Scale and number dependence of TKDE estimate

villaa · November 25, 2016, 7:53pm

I am trying to use a KDE method to estimate a histogram distribution non-parametrically. I have used the example https://root.cern.ch/root/html/tutorials/math/exampleTKDE.C.html and the primer https://arxiv.org/pdf/hep-ex/0011057v1.pdf to familiarize myself with the methods.

I am assuming “rho” in the example is the same as the smoothing parameter “h” in the primer, but I am not certain of that. Is that the case?

Further when I use the modified example script:

exampleTKDE_mod.C (2.31 KB)

I get inconsistent results. I’ve modified the sample script to have the scale of the histogram and parameters of the distribution depend on “xmin” and “xmax” only, and to use a Landau distribution, because that’s more similar to the data that I will ultimately use this functionality on.

The particular questions that come up are:

why does the estimate become worse when I change the scale to be 10e-6 as opposed to 10? Does it have to do with selecting a value of “1” for rho? It seems like the primer suggests that the optimum value for rho in at least one strategy for optimizing would be scale and number-of-data-points dependent, does that need to be made explicit before constructing the TKDE class?
even if I keep the scale of the calculation to be 10 I recover 0 for the KDE if I use more than say 10000 points. Why does that occur for my modified script and not the example script that I originally referenced? UPDATE: Looking at this post: [url]TKDE crash for more than 9999 data points I added the option “binning:unbinned” to my TKDE class and it seems to work better for the case of more than 10000 initial events now. What does this binning control? Why did the binning option not seem to matter for the original script with a bi-normal distribution but it did for my Landau distribution?

I am using ROOT v5.34/05

moneta · December 5, 2016, 2:57pm

Hi,

See arxiv.org/pdf/hep-ex/0011057v1.pdf equation 7 for the definition of rho. It should be closer to 1.
Big variation of course will change a lot the result, in particular by using a very small value.
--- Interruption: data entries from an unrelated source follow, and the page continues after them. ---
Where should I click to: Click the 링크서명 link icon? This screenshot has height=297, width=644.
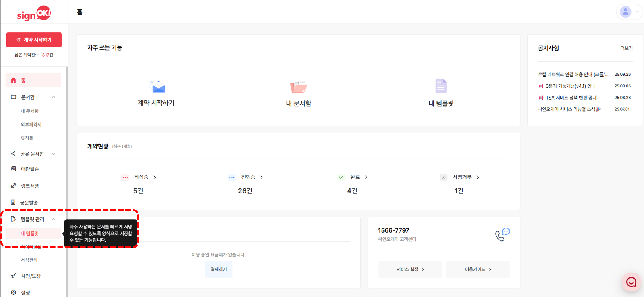pyautogui.click(x=14, y=185)
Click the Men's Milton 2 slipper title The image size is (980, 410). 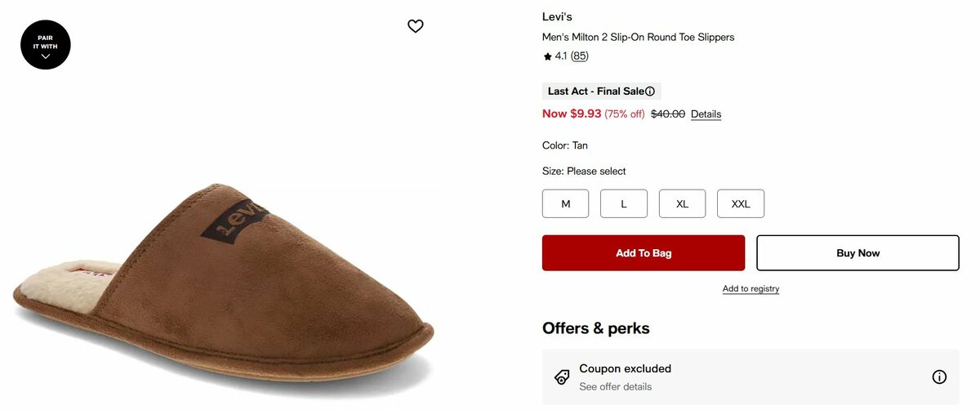638,38
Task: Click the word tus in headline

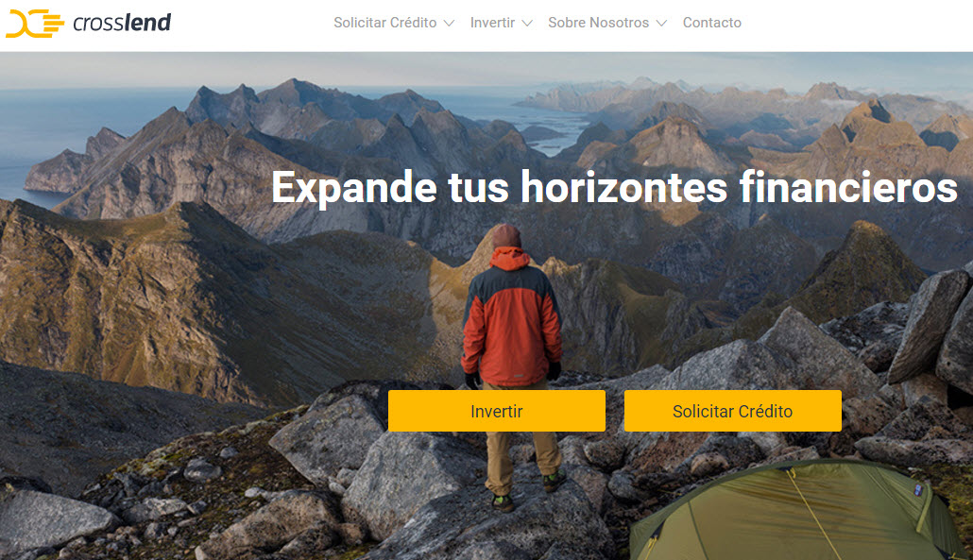Action: pos(478,188)
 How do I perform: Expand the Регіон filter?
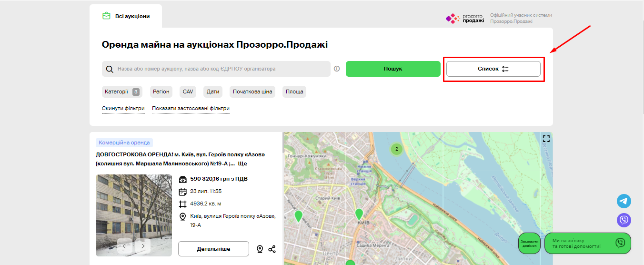coord(161,92)
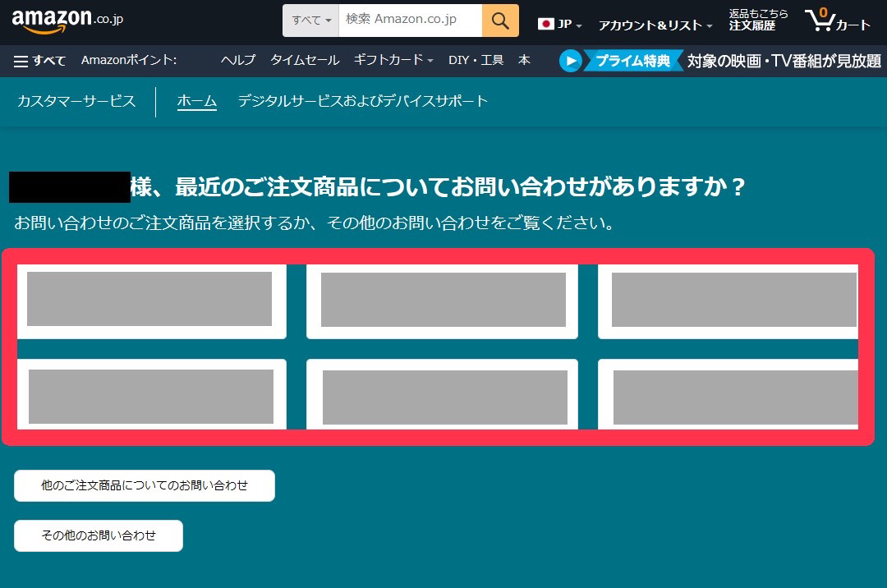Click the magnifying glass search button
The height and width of the screenshot is (588, 887).
(500, 21)
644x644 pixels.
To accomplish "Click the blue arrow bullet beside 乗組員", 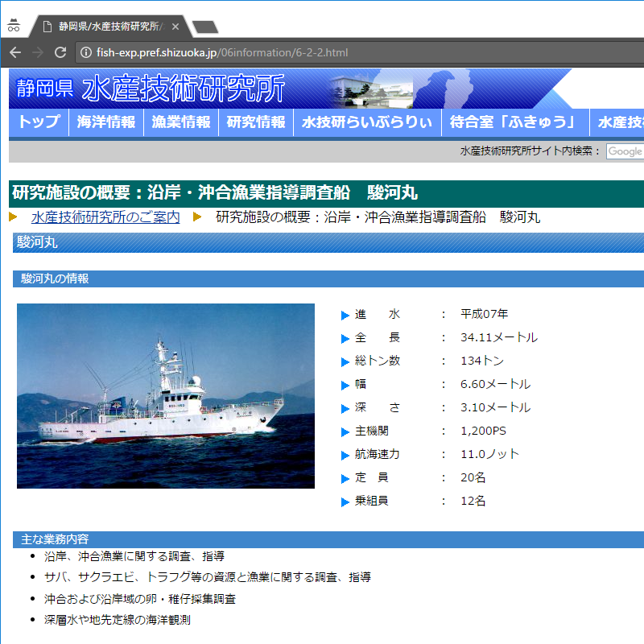I will coord(345,502).
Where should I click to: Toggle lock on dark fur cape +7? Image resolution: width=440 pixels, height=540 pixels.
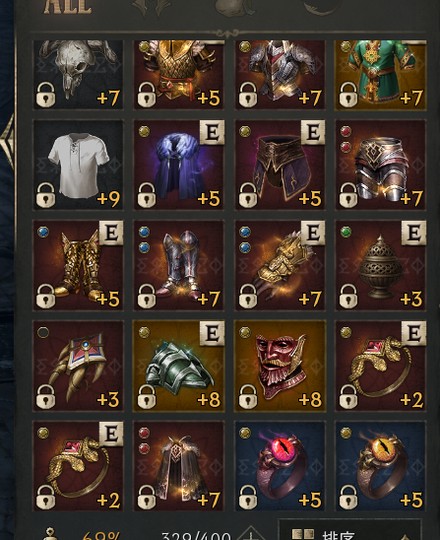pyautogui.click(x=147, y=497)
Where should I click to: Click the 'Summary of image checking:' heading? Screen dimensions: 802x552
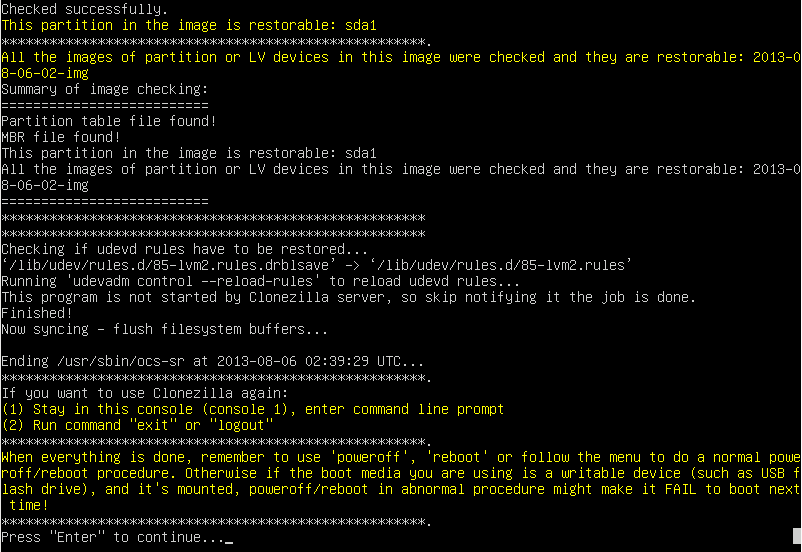pyautogui.click(x=105, y=89)
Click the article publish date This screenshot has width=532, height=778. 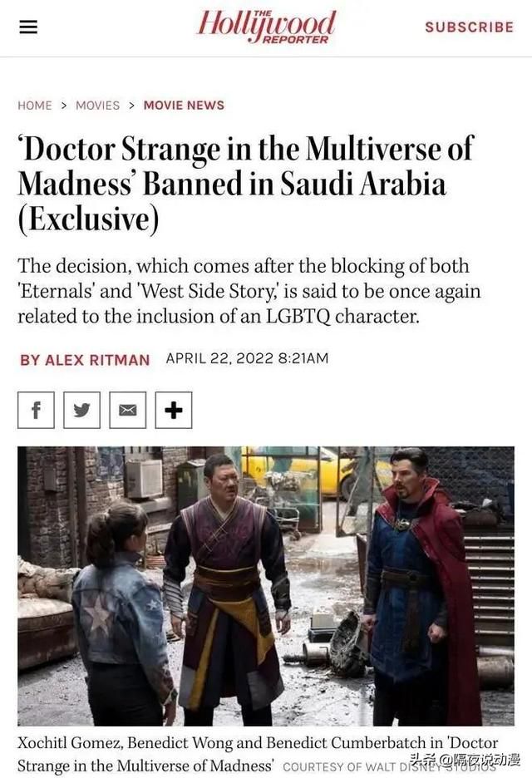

The binning controls the adaptive smoothing parameter h, which is, in case of binning pre-computed for all the given points, so there is no need to pass two times on the data when evaluating the KDE.

I guess you are using an incredible old version of ROOT, 5.34.05 and looking at the old posts, there were some bugs before which have ben fixed after 5.34.23 I think. Please try, if possible to use either ROOT 6 or the latter 5.34 version (5.34.36)

Best Regards

Lorenzo